Deanston has become a dependable favourite of mine in recent months. It’s reliably good and I think the Deanston 12 Year Old is one of the best entry-level Scotch whiskies on the market at the moment. But what are things like at the other end of the age spectrum?
The Deanston 40 Year Old is the latest release from the Stirling-based distillery. It’s not often that I get to taste whisky much older than me these days, so I always appreciate it when I have an elder to look up to. There appears to be a lot of old Deanston around too. This narrowly beats the Deanston 1974 Oloroso Sherry Cask at 37 years of age. The interesting thing about this 40 year old is the fact that the distillery only opened in 1967. The youngest whisky in this single malt must date back to 1977 or thereabouts, so someone, somewhere, must have had the foresight to hold onto the older stocks right from the start and not sell it all.
Deanston 40 Years Old is bottled at 45.6% ABV. It’s spent 30 years maturing in refill casks before spending a decade in oloroso Sherry butts. A bottle will set you back £1,000… which I actually think is good value. Wait! That’s less than half the cost of Highland Park and Glenfiddich 40 year olds, and it’s a third of the Balvenie 40. I’d say it’s one of the cheapest proprietor-bottled 40 year olds knocking about.
Deanston 40 Year Old Review
Colour: russet. Not as dark as you’d think, especially considering it’s been in oloroso Sherry for a decade as well.
On the nose: a huge yet subtle depth. Dried apricots and sultanas, and heavily toasted wholemeal bread. Pencils and cork, old wood notes. Ink. Then baked apples, cinnamon and golden syrup. Hazelnuts and praline. Nutmeg. Seville orange marmalade. Furniture polish.
In the mouth: intensely mouth-watering, and a lovely cloying, velvety, slightly dry texture. Orchard fruits, baked apples and pears with again cinnamon. Not at all too woody, which is remarkable for the age. Mead. Orange, grapefruit, slightly oily – light olive oil. Sandalwood (unusually a ‘new wood’ note), toffee, salted caramel. Wisp of peppermint. Pencils again. A touch of pepper on the finish, but there’s a wonderfully wholesome, almost savoury note – umami, baked tomatoes – that shows on the back-end.
Complex, subtle, full of charm. Laid back and contemplative. Nothing overpowers one way or the other; there’s nothing remotely aggressive about it. The Deanston 40 Years Old is very well-balanced, and full of more unusual flavours (or rather, the overall impression is more atypical). That’s quite a feat after all these years. It doesn’t feel like poor wood that has been super-charged either.

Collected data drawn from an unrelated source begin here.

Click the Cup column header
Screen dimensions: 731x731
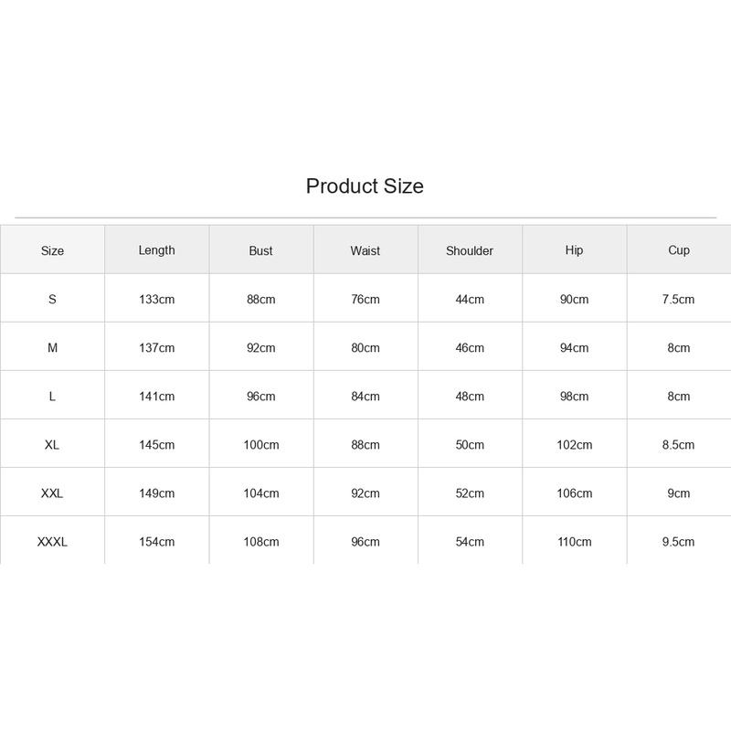[x=678, y=250]
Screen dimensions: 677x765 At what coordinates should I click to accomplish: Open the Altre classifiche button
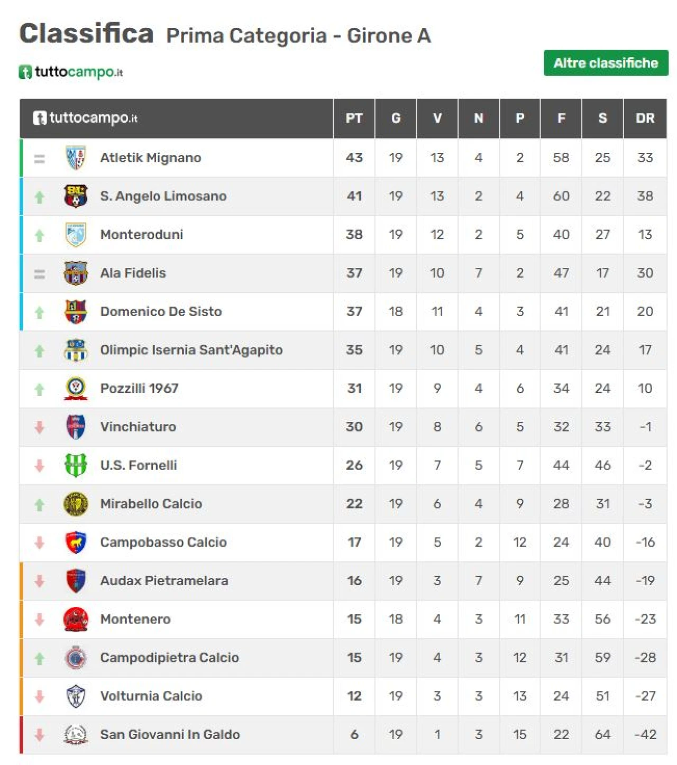(606, 63)
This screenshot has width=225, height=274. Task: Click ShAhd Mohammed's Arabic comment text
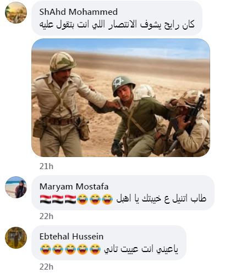117,25
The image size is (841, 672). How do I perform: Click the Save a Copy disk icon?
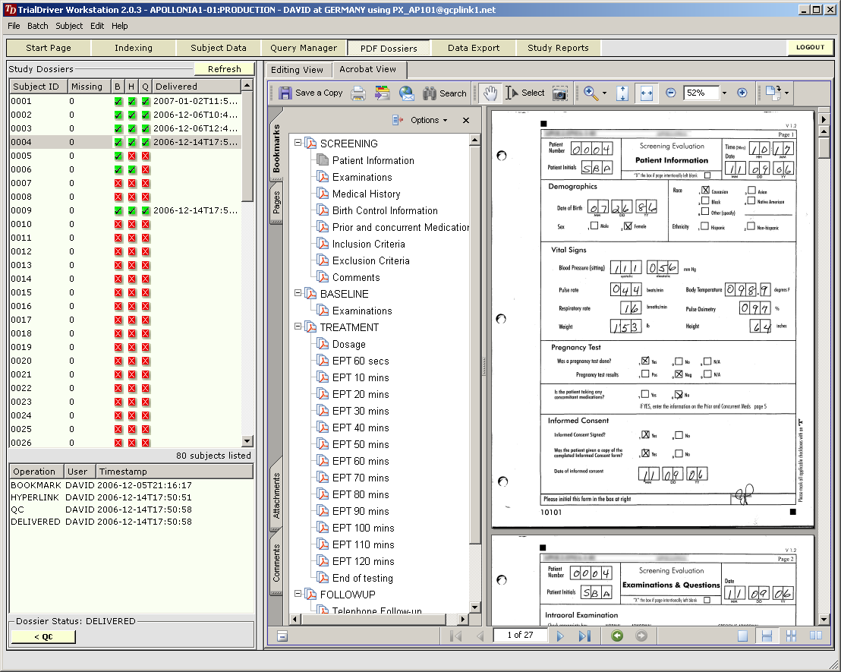(x=285, y=93)
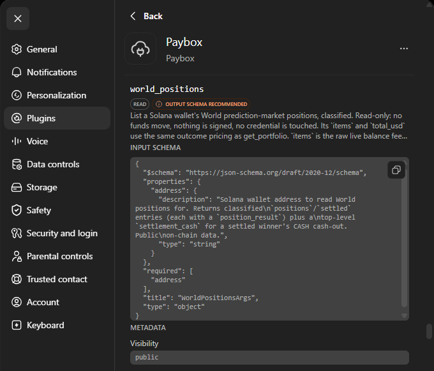This screenshot has height=371, width=434.
Task: Click the Voice waveform icon
Action: (x=17, y=141)
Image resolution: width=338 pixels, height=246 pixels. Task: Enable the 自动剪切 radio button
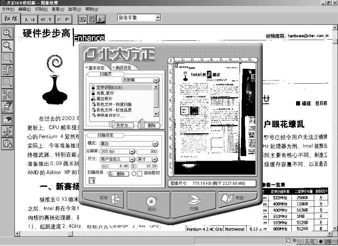[133, 173]
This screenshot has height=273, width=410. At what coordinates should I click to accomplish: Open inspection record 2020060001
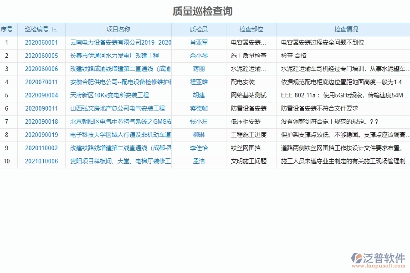[41, 43]
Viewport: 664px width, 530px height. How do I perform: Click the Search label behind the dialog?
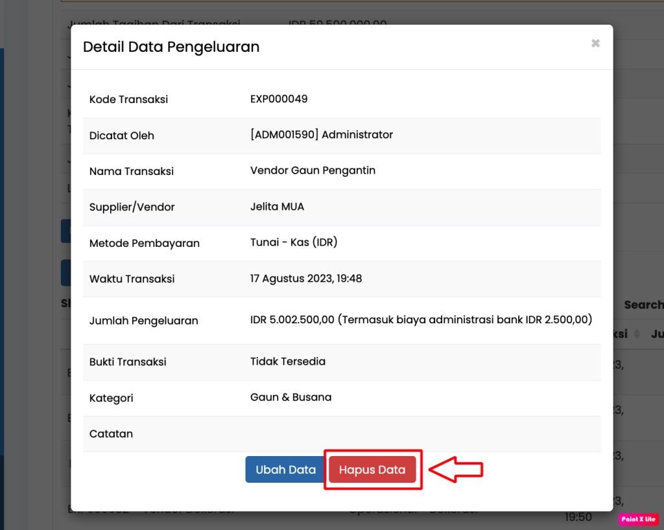643,305
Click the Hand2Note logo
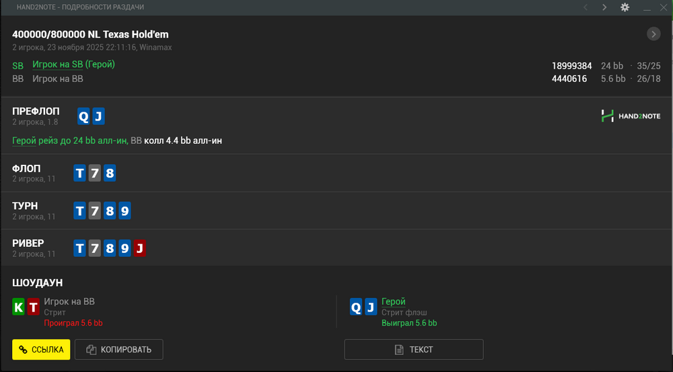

I’m also impressed that Deanston can continue to release both younger and very old whiskies that are well-made and reasonably priced, and that they don’t just excel at one end of things. Whatever they’re doing at Deanston, they’ve clearly been doing it well for decades. Worth the £1,000? If I was in the market for such a whisky (and yes, there are people out there who have that as pocket money) then this would be a classy, mellow addition to your collection.
Finally, I think it’s worth adding that there’s some interesting stuff going on in general with Deanston’s owners, Burn Stewart Distillers, especially since they were acquired by the South African company Distell (who own the excellent Three Ships whisky brand). Both Bunnahabhain – their other major Scotch distillery, along with Tobermory – and Deanston have been releasing some good quality whiskies consistently in the past couple of years. All of these brands have been getting some proper love now, but the focus has been on putting out decent product rather than telling marketing stories – even with this 40 year old. And that is to be applauded.